The White House's “Blue Button for America” program seeks to extend the use of a system developed by the Veterans Affairs Department into widespread use outside the VA. Park's fellows are expected to use Blue Button to “develop apps and create awareness of tools that help individuals get access to their personal health records—current medications and drug allergies, claims and treatment data, and lab reports—that can improve their health and healthcare,” according to description of the program on a White House Web page.
According to Peter Levin, senior adviser to the secretary and chief technology officer at the VA, the Blue Button concept came out of a brainstorming session hosted by the New York-based Markle Foundation in 2010. Blue Button software allows patients to make copies of their medical records in the ASCII “plain text” character coding scheme or as PDFs.
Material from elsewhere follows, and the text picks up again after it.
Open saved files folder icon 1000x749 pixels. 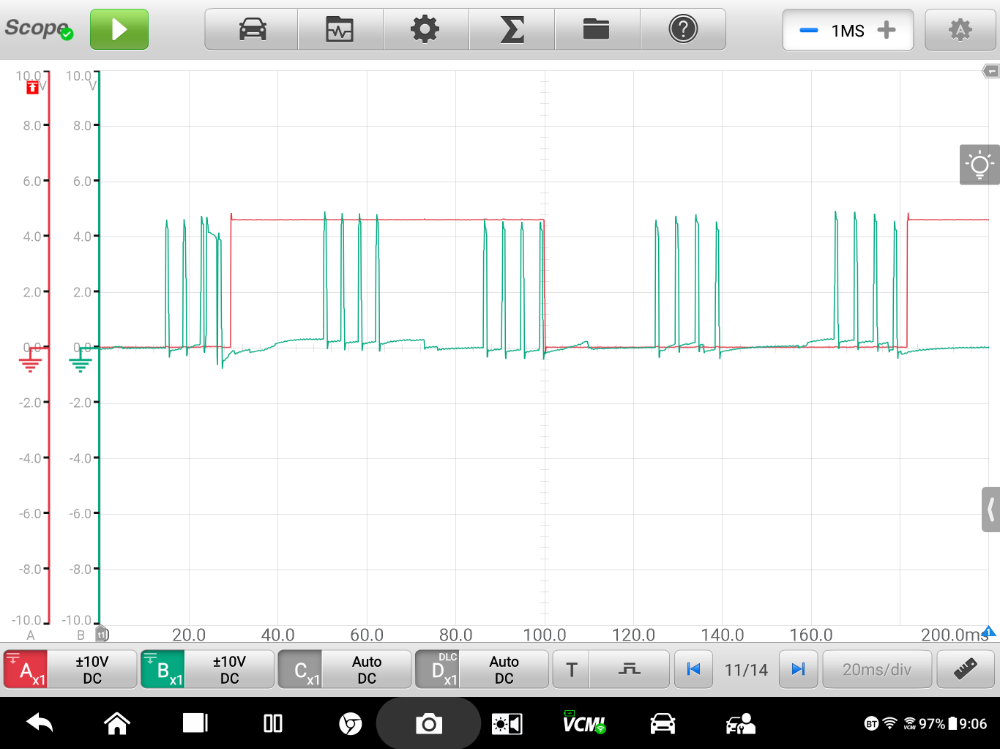(597, 30)
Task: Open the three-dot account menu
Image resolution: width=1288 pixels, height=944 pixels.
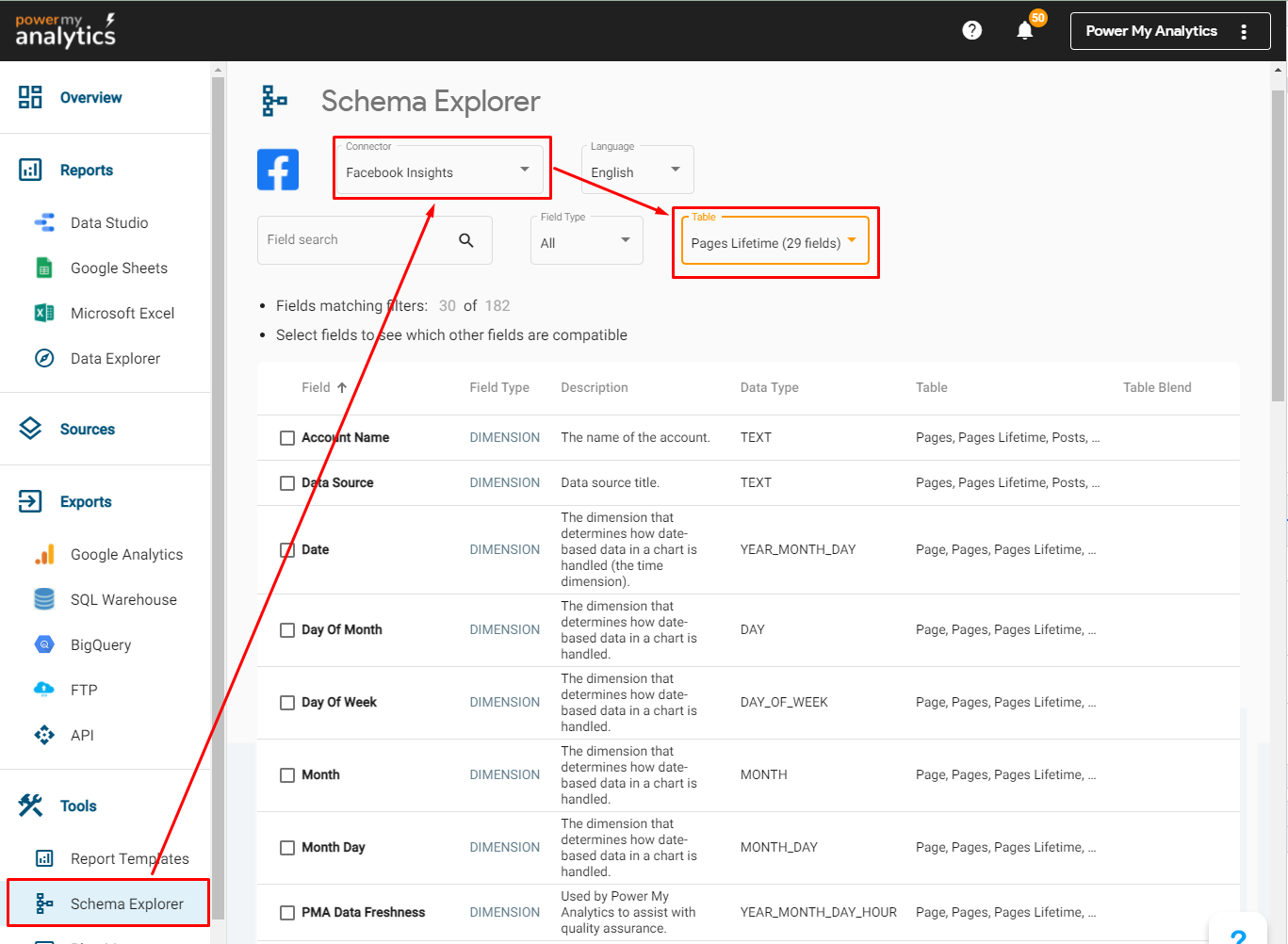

It has proven to be wildly popular, according to VA data. Thus far, 500,000 veterans have downloaded 1.6 million copies of their records using Blue Button, Levin said.
He and the VA are Park's interagency leads in the federal push to expand Blue Button. The VA has its own mobile Blue Button application under development, Levin said.
Dr. William Bria, a pulmonologist, sees veterans bring in their records from Blue Button downloads at the VA outpatient treatment facility where he works in addition to his regular duties as chief medical information officer for the Tampa, Fla.-based Shriners Hospitals for Children system. Bria is chairman of the Association of Medical Directors of Information Systems, a professional association for physician informaticists.
“There is no question, it's a significant help,” he said. “For the patient, it's seeing the information and starting to participate. Even if you've had a nice conversation, when you get home, there it is in black and white. There's no confusion, and they allow you to partner on the trends that matter.”
Bria also is a booster—and personal user—of mobile health applications. One mobile app Bria uses makes “best-guess estimates” of the calories in the food he's about to eat—or, on second thought—not eat. “With the camera on your phone, you take a picture of your food, and it says, ‘Oh, Bill, that looks like a hamburger with cheese. This is like 500 calories! You really want to do this now, because you've already had 500 calories today?'”
“The mobile apps, I think, are a revolution,” Bria said. “While a lot of other things in the past have been the paternalistic or the maternalistic practice of medicine, where the doctor tells you what to do, it lets you take charge.”
Dr. Lyle Berkowitz, an internist and medical director of clinical information systems for the Northwestern Memorial Physicians Group in Chicago, said he has several suggestions for HHS to create mobile applications in compliance with Obama's marching orders.
One would be a multifaceted “data transparency” application that would help patients “understand the costs of various items, what we know about quality for hospitals and physicians, and even finding a physician and hospital which take their insurance,” Berkowitz said.
Berkowitz also suggested HHS mobile apps could allow physicians to submit drug reactions and problems to regulators; find ICD-9 and ICD-10 diagnostic and procedure codes; look up regulatory information; and submit questions to federal agencies.